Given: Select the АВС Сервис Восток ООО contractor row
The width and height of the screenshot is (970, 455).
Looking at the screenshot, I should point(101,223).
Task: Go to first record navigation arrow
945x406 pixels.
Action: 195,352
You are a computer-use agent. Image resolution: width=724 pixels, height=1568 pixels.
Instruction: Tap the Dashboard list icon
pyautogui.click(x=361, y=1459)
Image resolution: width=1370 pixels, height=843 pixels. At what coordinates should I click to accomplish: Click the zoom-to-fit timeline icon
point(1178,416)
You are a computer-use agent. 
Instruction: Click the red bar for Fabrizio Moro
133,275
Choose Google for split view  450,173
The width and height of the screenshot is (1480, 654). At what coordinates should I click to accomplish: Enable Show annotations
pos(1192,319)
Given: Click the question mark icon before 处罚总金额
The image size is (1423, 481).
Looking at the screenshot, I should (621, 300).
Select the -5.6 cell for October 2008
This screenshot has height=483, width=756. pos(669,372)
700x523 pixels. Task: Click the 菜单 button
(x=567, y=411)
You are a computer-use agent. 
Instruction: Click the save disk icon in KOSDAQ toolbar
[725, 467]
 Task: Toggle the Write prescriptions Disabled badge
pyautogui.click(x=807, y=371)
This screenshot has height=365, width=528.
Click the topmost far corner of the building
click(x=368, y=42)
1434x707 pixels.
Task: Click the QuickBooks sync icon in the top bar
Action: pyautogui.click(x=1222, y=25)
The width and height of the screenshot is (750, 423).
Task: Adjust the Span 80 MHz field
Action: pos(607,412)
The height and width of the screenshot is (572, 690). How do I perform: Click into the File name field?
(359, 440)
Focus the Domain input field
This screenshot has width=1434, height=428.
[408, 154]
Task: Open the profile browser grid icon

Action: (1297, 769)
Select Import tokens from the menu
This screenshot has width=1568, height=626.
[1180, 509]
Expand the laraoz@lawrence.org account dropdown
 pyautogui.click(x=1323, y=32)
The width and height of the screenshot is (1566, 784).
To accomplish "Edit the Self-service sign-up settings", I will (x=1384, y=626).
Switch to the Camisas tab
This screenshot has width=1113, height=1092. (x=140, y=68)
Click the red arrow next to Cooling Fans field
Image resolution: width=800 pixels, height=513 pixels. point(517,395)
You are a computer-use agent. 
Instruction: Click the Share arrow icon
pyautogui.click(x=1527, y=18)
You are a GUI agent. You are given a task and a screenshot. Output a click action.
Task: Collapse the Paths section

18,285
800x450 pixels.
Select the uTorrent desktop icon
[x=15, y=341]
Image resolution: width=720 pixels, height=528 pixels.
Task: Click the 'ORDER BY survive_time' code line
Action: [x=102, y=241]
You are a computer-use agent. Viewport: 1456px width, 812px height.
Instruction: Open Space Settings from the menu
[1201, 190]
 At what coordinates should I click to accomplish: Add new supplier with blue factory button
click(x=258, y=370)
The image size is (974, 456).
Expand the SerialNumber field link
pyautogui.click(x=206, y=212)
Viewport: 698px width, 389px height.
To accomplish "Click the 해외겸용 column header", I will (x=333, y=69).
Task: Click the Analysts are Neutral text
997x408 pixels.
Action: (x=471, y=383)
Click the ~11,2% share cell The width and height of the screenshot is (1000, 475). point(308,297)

- - - -

--- EXERCISE INSTRUCTIONS ---
All lines above that hold the string "Viewport" should be copied.

--- ANSWER SECTION ---
You are a computer-use agent. Viewport: 1456px width, 812px height.
Viewport: 698px width, 389px height.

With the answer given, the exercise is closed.